Несомненно, этот метод будет полезен каждому, кто всерьез намерен заняться такой мнемонической гимнастикой. Я никогда не испытывала себя в этом деле, но мне рассказывали об одном профессоре, который зачастую развлекал на вечеринках своих студентов тем, что просил каждого назвать какой-нибудь предмет; один из присутствующих записывал эти предметы в том порядке, в каком они были названы. Спустя некоторое время профессор вызывал всеобщее изумление, воспроизводя по памяти весь список предметов в правильном порядке. Он творил это маленькое чудо памяти, мысленно помещая эти предметы, в порядке их называния, на подоконник, на письменный стол, в корзину для мусора и т. д. Затем, словно следуя совету Квинтилиана, он обходил эти места и извлекал то, что было в них помещено. Никогда не слыхав о классической мнемонике, он открыл для себя эту технику совершенно самостоятельно. Если бы он направил свои усилия на закрепление каких-либо понятий за объектами, припоминаемыми на своих местах, он мог бы вызвать еще большее изумление, читая по памяти свои лекции, как классический оратор — свои речи.

Хотя очень важно сознавать, что классическое искусство основано на эффективных мнемотехнических принципах, может возникнуть иллюзия, что, назвав его «мнемотехникой», мы выразили самую его суть.
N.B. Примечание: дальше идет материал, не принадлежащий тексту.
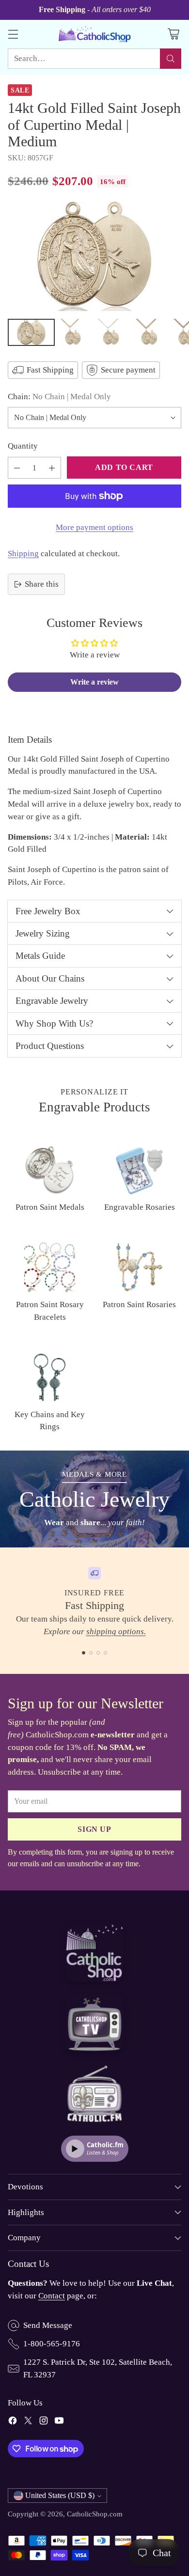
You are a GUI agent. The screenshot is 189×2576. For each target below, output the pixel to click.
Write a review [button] (94, 682)
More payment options (94, 527)
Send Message (47, 2325)
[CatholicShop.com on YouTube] (59, 2422)
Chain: (59, 396)
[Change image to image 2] (77, 332)
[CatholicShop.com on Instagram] (43, 2422)
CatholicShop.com (95, 2514)
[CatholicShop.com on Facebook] (12, 2422)
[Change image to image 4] (152, 332)
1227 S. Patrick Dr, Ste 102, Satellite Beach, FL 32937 (97, 2368)
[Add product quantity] (52, 467)
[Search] (170, 58)
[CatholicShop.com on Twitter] (28, 2422)
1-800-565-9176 (51, 2343)
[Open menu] (13, 34)
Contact (51, 2295)
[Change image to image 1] (31, 332)
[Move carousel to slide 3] (98, 1653)
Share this (42, 584)
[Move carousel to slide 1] (83, 1653)
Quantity (23, 446)
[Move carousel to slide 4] (105, 1653)
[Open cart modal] (173, 34)
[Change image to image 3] (114, 332)
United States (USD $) (59, 2495)
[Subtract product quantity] (17, 467)
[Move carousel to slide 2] (91, 1653)
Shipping (23, 553)
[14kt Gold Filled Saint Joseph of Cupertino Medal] (94, 256)
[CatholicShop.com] (94, 34)
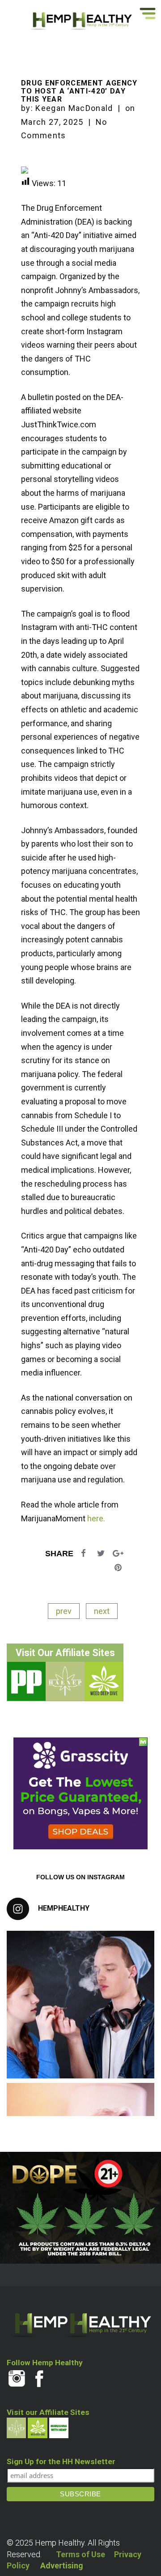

Может показаться, что классические источники описывают некие внутренние техники, которые предполагают почти невероятную интенсивность зрительных впечатлений. Цицерон подчеркивает, что изобретение Симонидом искусства памяти основывалось не только на выявлении того значения, которое имеет для памяти порядок, но и на отдании предпочтения зрению как наиболее сильному из наших чувств.

Прозорливый Симонид подметил, или же это было открыто кем-либо другим, что наиболее совершенные образы возникают в наших умах для тех вещей, которые были переданы им и запечатлены в них чувством, но самое острое из всех наших чувств — чувство зрения, и, следовательно, восприятия, полученные при помощи слуха или благодаря размышлению, могут быть легче всего сохранены, если они также переданы нашим умам посредством зрения[4].

Слово «мнемотехника» вряд ли способно передать, что представляла собой цицеронова искусная память, когда она передвигалась среди строений древнего Рима, видя различные места, видя образы, помещенные в этих местах, и обладая при этом острым внутренним зрением, которое сразу передавало устам оратора мысли и слова его речи. Я предпочитаю называть все это «искусством памяти».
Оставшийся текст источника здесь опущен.